Il marchait à ses côtés, sa démarche robotique paraissait plus raide qu’à son habitude. Marie-Claire jeta un œil à la main qui tenait ses dossiers. À l’intérieur, il ne devait pas y avoir plus que la demi-page de briefing qu’il devait avoir préparé. Ses doigts étaient crispés, ses phalanges blanchissaient comme à chaque fois qu’il tentait de lui cacher une mauvaise nouvelle. Elle ne tourna pas autour du pot.
— Allez-y, crachez le morceau.
Il ne parut pas surpris de l’aboiement de sa cheffe. Il marqua un temps d’arrêt, comme pour chercher ses mots. Sa formulation directe trancha avec son embarras.
— Le général de Bauffremont est déjà là. Il vous attend dans la salle de crise.
Marie-Claire s’arrêta net, tourna les épaules pour fusiller son collaborateur du regard, souffla bruyamment et reprit sa marche en accélérant le pas. Sa jupe serrée l’empêchait de faire de grandes enjambées, mais elle compensait son allonge par une sorte de trépignement rapide qui avait dû faire d’elle une redoutable adversaire dans les courses de sac de son enfance. Elle stoppa devant la porte afin que Moreau la rattrape pour lui ouvrir, comme si toucher la poignée risquait de la crédibiliser aux yeux de ses interlocuteurs.
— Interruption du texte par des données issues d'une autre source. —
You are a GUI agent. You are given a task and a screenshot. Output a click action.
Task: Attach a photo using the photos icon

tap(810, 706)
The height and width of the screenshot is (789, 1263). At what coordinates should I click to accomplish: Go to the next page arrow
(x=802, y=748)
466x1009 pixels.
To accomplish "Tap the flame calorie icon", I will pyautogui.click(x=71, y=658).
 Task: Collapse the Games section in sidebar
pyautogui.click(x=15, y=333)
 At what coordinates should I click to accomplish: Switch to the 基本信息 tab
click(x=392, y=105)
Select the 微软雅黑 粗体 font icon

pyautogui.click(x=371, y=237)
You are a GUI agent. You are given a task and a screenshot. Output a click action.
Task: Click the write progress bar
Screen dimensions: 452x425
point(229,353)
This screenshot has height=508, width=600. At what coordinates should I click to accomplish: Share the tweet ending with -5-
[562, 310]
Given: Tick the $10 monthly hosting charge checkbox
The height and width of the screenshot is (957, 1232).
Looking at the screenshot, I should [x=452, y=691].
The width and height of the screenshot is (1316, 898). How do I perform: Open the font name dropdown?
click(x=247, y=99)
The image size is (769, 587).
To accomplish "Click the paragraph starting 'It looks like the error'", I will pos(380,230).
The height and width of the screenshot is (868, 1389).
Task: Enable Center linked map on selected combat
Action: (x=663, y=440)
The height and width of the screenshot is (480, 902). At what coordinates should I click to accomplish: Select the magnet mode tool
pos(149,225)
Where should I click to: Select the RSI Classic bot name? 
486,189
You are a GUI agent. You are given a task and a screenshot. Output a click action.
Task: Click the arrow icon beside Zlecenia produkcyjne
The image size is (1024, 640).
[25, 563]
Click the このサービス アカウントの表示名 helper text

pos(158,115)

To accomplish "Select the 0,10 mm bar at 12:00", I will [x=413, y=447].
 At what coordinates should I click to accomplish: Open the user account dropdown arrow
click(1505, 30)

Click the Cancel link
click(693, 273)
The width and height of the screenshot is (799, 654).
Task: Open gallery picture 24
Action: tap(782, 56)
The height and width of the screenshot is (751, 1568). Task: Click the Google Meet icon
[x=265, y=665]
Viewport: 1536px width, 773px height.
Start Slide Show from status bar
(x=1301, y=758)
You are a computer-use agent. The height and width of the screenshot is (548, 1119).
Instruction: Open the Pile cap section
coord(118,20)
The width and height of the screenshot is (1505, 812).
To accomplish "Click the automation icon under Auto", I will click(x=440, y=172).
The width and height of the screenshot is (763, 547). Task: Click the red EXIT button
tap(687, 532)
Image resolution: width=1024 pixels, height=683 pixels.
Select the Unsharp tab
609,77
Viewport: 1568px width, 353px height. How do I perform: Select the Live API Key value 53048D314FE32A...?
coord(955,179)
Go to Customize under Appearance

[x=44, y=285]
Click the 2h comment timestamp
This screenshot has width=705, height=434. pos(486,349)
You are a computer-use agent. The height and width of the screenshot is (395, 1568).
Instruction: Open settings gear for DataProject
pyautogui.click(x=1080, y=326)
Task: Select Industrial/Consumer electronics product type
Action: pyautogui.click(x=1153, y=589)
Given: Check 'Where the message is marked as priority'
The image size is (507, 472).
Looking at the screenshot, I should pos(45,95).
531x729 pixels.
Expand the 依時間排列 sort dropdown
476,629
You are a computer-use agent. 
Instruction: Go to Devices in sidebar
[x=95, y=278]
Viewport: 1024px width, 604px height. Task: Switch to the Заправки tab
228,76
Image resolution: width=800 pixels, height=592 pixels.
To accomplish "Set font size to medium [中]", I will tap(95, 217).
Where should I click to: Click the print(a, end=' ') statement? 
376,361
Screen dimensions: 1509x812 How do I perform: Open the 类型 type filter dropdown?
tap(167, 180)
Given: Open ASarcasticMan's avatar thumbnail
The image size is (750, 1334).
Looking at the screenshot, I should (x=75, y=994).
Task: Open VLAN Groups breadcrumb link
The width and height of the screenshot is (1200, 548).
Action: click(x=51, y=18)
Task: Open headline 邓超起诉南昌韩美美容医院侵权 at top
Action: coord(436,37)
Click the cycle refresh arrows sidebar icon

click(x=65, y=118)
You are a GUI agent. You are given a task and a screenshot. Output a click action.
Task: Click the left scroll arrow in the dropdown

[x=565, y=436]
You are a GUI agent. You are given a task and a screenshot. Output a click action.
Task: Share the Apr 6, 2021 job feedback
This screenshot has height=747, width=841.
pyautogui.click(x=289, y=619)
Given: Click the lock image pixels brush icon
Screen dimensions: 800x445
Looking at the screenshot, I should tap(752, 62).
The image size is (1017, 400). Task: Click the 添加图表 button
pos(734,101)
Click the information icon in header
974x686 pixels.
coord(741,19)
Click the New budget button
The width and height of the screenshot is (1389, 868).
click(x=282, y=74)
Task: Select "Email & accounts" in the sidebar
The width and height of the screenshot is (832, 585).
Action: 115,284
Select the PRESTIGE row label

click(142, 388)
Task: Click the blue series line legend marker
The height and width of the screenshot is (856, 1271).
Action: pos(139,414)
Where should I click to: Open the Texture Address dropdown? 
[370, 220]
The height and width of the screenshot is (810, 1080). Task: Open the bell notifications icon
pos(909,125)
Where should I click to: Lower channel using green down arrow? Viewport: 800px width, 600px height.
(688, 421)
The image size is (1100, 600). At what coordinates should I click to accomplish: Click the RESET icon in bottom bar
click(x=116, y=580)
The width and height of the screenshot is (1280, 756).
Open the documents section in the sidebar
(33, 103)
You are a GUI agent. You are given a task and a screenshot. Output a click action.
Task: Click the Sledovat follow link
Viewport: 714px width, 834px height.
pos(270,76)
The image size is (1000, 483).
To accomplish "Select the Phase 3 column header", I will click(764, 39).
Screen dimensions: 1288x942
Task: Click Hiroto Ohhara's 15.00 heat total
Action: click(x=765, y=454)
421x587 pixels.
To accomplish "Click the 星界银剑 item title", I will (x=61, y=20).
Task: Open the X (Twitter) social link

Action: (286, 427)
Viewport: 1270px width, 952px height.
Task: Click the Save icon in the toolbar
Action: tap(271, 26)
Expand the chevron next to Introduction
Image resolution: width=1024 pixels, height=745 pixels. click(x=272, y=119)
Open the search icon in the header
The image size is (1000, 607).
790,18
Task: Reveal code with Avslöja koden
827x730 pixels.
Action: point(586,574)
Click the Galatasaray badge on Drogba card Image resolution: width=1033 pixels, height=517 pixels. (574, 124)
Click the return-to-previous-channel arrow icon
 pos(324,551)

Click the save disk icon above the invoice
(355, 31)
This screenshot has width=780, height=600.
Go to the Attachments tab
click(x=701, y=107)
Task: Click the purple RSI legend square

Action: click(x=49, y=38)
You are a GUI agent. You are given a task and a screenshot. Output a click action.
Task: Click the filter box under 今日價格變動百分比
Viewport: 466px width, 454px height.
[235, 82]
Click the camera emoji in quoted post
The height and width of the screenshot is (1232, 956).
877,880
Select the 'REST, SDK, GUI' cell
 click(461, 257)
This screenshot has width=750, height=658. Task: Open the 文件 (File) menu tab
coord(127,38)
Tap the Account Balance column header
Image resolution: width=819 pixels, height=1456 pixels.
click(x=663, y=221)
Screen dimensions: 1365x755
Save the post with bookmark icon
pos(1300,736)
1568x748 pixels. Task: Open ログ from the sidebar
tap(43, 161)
Son assistant poussa la porte et s’écrasa contre la cloison pour la laisser passer. Elle entra sans un bonjour, en prononçant simplement le mot « brief ! » étouffé par son claquement de langue. Elle fut soulagée de voir que hormis le général des armées qui l’avait devancé, la salle était quasi vide. L’effectif était loin d’être au complet, elle n’était pas la dernière, son honneur était sauf. Elle se plaça au centre de la table en demi-cercle, face aux écrans de contrôle, en écoutant Moreau qui avait commencé à lui lire sa demi-page. Attentats au Stade de France, fusillade sur le canal Saint-Martin, prise d’otages au Bataclan. Point.
— C’est tout ?
— On attend encore les remontées de terrain.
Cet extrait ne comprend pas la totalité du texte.